_Problem requirements_. Transcribe all of the entries below exactly. Leave out the pictures.

_Excerpted data_.
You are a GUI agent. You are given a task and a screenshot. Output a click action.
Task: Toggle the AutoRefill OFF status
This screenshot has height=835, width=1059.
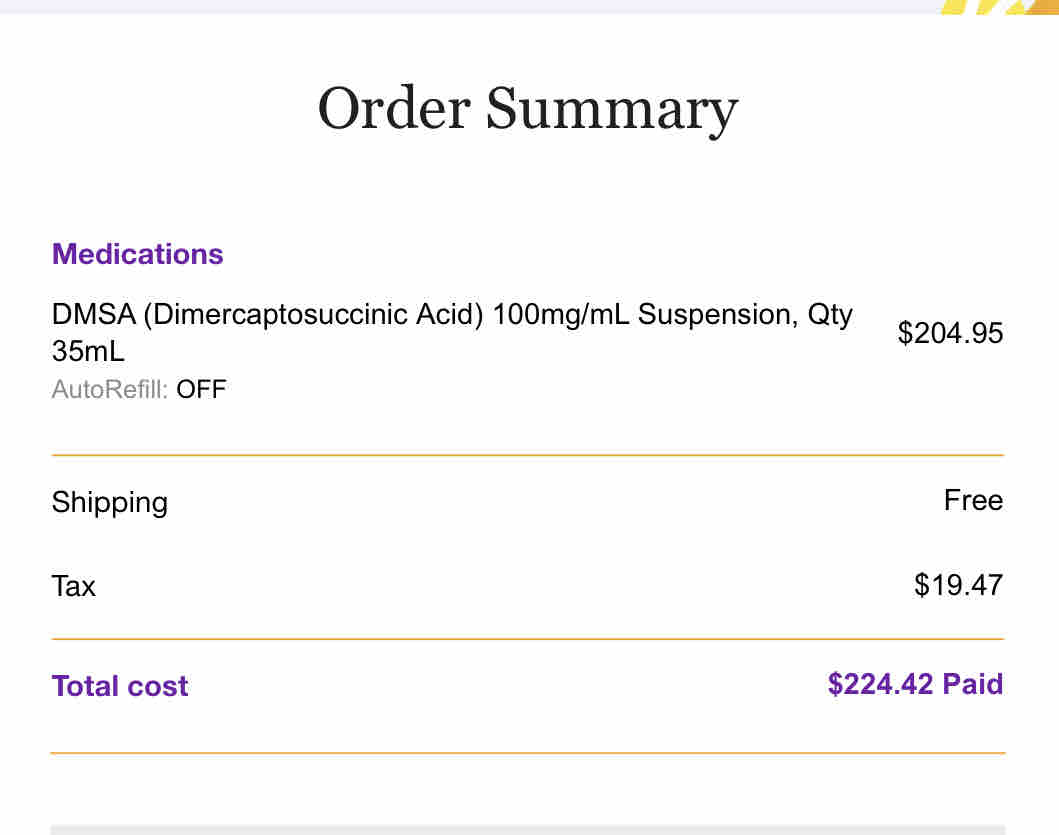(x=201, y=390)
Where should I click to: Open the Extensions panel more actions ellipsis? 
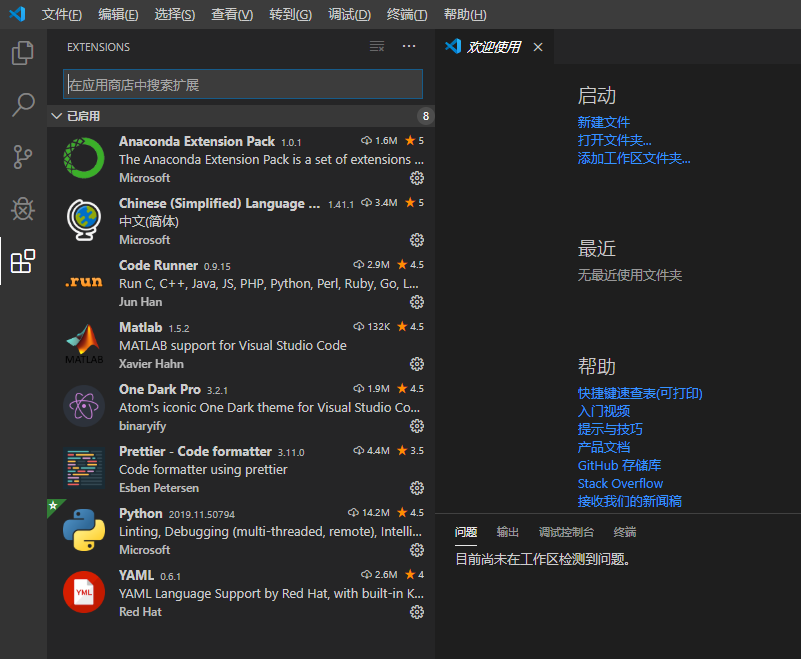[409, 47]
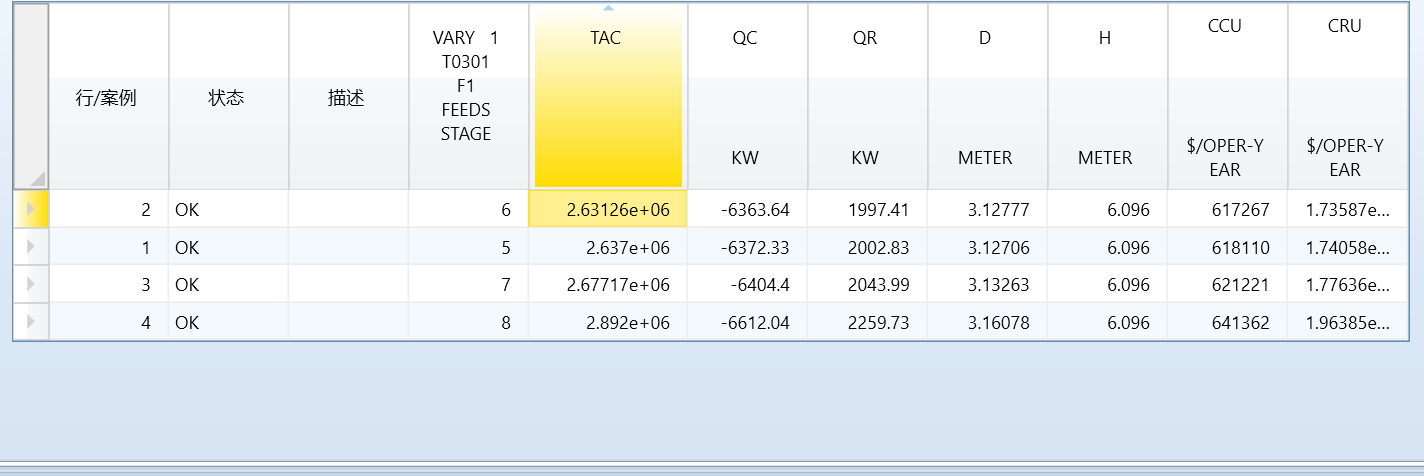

_Task output_.
You are a GUI agent. You are given a task and a screenshot. Output a click action.
Task: Toggle the AutoRefill OFF status
This screenshot has height=835, width=1059.
(x=201, y=390)
Where should I click to: Open the Extensions panel more actions ellipsis? 
[409, 47]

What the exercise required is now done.